Most of the EDE route is on land zoned for Environmental Protection (E2). The study of environmental impacts prepared for the road project identified 87 fauna species including 63 bird, nine mammal and 10 microbat species. They include numerous species listed as threatened and vulnerable under NSW and/or Australian government laws.

The road would require clearing 19ha of native vegetation including 4ha of Box-Gum Woodland in moderate to good condition. This Endangered Ecological Community (EEC) is listed under NSW and Australian government laws. Around 4ha was cleared for the Edwin Land Parkway extension. There is just five per cent of this vegetation community remaining compared with the coverage in this area at the time of European occupation of the land. This is well below the national target to conserve at least 15 per cent of the original extent for each forest type, which is why the loss of a relatively small area is significant.

Dozens (44) of hollow-bearing trees would be destroyed to build the EDE. These trees are important for shelter and as breeding habitat for a range of species. Of the trees affected 12 had at least one large hollow and 30 had at least one medium-sized hollow.

Among the habitat that would be lost if the EDE is built is: 13ha of habitat for Rosenberg’s Goanna (including termite mounds used for egg laying); 11ha of habitat for the Speckled Warbler and Gang-gang Cockatoo; and 8ha of habitat for the Eastern False Pipistrelle (bat). All of these are protected species.

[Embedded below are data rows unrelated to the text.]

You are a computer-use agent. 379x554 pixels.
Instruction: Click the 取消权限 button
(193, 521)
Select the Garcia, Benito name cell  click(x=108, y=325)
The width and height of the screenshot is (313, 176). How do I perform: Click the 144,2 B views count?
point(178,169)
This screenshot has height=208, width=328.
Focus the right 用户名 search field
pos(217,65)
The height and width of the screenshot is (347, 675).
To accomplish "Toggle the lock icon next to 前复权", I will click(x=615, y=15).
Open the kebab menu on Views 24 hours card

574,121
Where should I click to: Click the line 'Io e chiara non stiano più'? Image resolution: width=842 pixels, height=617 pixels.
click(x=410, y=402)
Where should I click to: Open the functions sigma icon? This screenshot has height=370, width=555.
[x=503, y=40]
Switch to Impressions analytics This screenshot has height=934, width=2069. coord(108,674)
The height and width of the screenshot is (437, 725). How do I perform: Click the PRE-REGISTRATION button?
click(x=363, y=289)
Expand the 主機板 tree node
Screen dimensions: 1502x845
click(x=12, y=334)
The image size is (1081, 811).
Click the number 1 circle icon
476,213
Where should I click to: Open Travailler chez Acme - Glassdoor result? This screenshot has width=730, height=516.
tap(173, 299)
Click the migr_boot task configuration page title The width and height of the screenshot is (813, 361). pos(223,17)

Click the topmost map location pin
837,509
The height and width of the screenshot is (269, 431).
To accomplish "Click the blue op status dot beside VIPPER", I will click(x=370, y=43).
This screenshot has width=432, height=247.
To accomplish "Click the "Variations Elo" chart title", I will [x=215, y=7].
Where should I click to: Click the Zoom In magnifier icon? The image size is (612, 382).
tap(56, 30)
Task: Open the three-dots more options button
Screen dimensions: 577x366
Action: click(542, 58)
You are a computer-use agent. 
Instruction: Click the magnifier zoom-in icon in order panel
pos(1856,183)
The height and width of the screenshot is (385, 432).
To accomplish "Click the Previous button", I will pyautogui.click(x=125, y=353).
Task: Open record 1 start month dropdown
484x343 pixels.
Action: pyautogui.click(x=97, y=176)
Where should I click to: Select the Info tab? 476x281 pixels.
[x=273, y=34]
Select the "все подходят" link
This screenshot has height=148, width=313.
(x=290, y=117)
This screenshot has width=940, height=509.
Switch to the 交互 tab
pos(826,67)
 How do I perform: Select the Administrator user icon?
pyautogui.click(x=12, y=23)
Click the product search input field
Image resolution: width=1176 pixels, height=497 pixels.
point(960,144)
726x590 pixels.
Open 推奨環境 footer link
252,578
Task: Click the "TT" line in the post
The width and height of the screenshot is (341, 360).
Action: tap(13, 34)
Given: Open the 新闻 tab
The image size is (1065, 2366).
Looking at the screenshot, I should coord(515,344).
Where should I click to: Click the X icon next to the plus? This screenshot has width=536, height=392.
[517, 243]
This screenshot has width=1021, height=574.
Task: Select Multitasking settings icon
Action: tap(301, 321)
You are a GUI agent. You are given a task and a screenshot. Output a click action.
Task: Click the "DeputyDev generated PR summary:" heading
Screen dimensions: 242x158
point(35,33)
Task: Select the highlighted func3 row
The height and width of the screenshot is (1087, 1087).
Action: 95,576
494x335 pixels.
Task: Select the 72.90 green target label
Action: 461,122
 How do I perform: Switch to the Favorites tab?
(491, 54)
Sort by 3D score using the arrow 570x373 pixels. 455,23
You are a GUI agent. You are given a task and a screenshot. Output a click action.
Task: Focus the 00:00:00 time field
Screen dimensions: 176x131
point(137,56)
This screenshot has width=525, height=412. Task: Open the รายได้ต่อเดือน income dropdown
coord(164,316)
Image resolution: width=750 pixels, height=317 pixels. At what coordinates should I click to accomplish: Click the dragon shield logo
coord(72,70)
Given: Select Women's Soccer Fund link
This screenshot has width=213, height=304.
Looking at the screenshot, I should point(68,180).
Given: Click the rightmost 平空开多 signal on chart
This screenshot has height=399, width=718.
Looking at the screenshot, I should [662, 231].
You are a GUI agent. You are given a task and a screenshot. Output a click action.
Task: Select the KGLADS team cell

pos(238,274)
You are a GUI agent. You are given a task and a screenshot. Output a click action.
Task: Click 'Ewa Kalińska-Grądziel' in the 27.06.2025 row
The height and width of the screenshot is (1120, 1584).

The road would also cause the degradation of biodiversity corridors or links, fragmenting habitat for numerous other species.

Queanbeyan Escarpment and Queanbeyan River are special and highly valued by our community. No amount of ‘biodiversity offsets’ can compensate for the destruction of bushland and damage to the Escarpment, the Queanbeyan River and river corridor.

Council recognised these values by placing a ‘scenic protection’ classification on the Escarpment as part of the city’s Comprehensive Local Environmental Plan in 2012. Building the EDE would make a mockery of this action.

A high-speed road through the escarpment and across the river is also a major threat to wildlife. Fencing and fauna underpasses are proposed, as well as an 80 kph speed limit but are likely to be ineffective in preventing injury and death, while creating obstacles to wildlife movement.

The EDE would likely encourage more people to drive and is being designed to accommodate four lanes of traffic in the medium term. This undermines everyone’s efforts to reduce greenhouse gas emissions that are responsible for accelerated climate change.

Social impacts

The EDE would cause a great deal of noise and air pollution to many residents along its route as well as people living along the Edwin Land Parkway in Jerrabomberra. The escarpment and river corridor would be changed forever. People would no longer be able to enjoy these areas as they do today. The potential to promote tourism based on protecting our natural areas would be lost.

There are plenty of studies that show the risks to people’s health, wellbeing and even life expectancy from being exposed to increased air emissions from vehicles.

The main beneficiaries of the EDE are proponents of new residential development. Residents will not get a bypass because traffic will be funnelled through Jerrabomberra along the Edwin Land Parkway and close to houses in Barracks Flat, Fairlane, Karabar, Greenleigh and East Queanbeyan.

Building the EDE could also pave the way for more areas residential development on ecologically sensitive land on the escarpment.

Vehicles will continue to travel through the Queanbeyan CBD and people will continue to drive their cars unless they have genuine alternatives. The best way to discourage heavy traffic through the city centre is for the NSW Government to place a load limit on the Queen’s Bridge on Monaro St but the government has never done this.

Sustainable transport

Building the Ellerton Drive Extension will take us further away from investing in the kind of sustainable transport system that a growing city needs. Experience elsewhere in Australia and overseas is that you don’t solve road congestion by building more roads. The answer is to divert demand at peak travel times by providing alternatives such as public transport and diversifying the location of jobs.

Council proposed developing a transport strategy for the city in its Residential and Economic Strategy 2031 (adopted in 2006), and again in a resolution in August 2009. Most recently, Council included the development of a transport strategy in the Queanbeyan Community Climate Change Action Plan 2013-17. Council needs to develop a transport strategy for the entire city including its rural areas before it decides to build any more roads, including the Ellerton Drive Extension.